TRANSACTIONS WITH RELATED PERSONS
Pursuant to its charter, the Company’s Audit Committee reviews all transactions with related persons (as defined in Item 404 ofRegulation S-K as promulgated by the Securities and Exchange Commission) and resolves issues of conflict of interest. If any member of the Audit Committee is also an officer, director or an interested party of or in a corporation or other entity with which a conflict arises, that member will not participate in the deliberations or vote on any matter involving that corporation or other entity. The Audit Committee reviews each related person transaction that comes to its attention on acase-by-case basis, either in advance or when the Audit Committee becomes aware of a related person transaction that was not reviewed and approved in advance.
The Company’s written Code of Business Conduct and Ethics provides that directors and employees are expected to avoid situations and relationships that involve actual or potential conflicts of interest and to fully disclose to the Company those conflicts of interest that cannot be avoided.
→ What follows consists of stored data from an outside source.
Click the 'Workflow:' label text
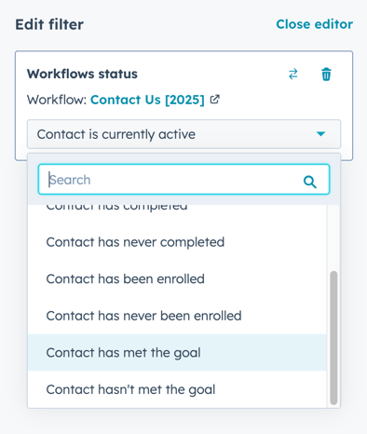 click(57, 100)
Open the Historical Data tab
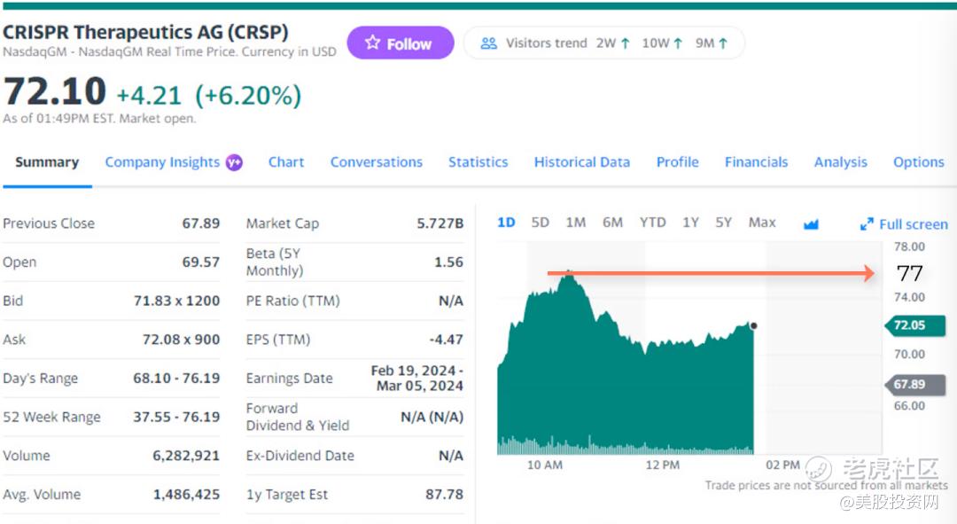 (x=581, y=162)
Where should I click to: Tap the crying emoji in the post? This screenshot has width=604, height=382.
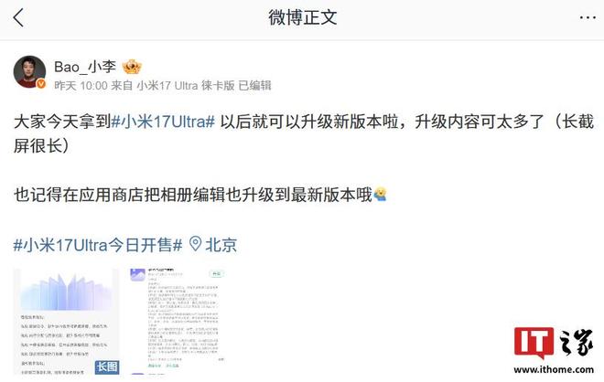click(380, 195)
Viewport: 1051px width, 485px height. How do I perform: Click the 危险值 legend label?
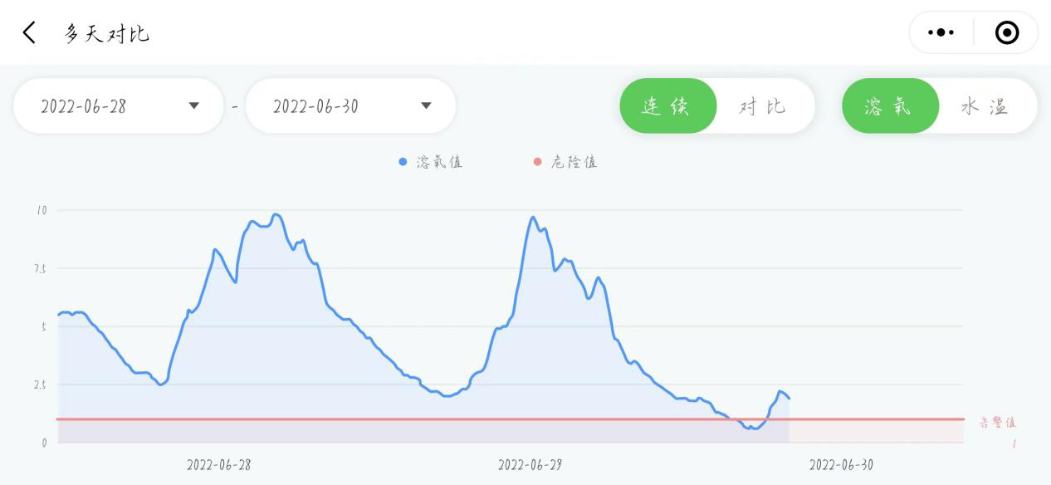(574, 163)
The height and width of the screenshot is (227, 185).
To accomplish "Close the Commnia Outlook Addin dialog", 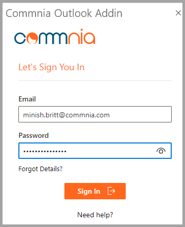I will point(178,13).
The Code of Business Conduct and Ethics notes that a “conflict of interest” exists when private interest interferes in any way with the interests of the Company or makes it difficult for the director or employee to perform work for the Company objectively and effectively. Directors and employees are required to avoid any personal activity, investment or association with the Company’s competitors, customers, suppliers and other third parties that could appear to interfere with the director’s or employee’s judgment concerning the Company’s best interests and they must never exploit their position or relationship with the Company for personal gain.
The Company has not adopted a separate written policy or procedures governing its approval of transactions with related persons beyond that which is set forth in the Audit Committee charter and the Code of Business Conduct and Ethics.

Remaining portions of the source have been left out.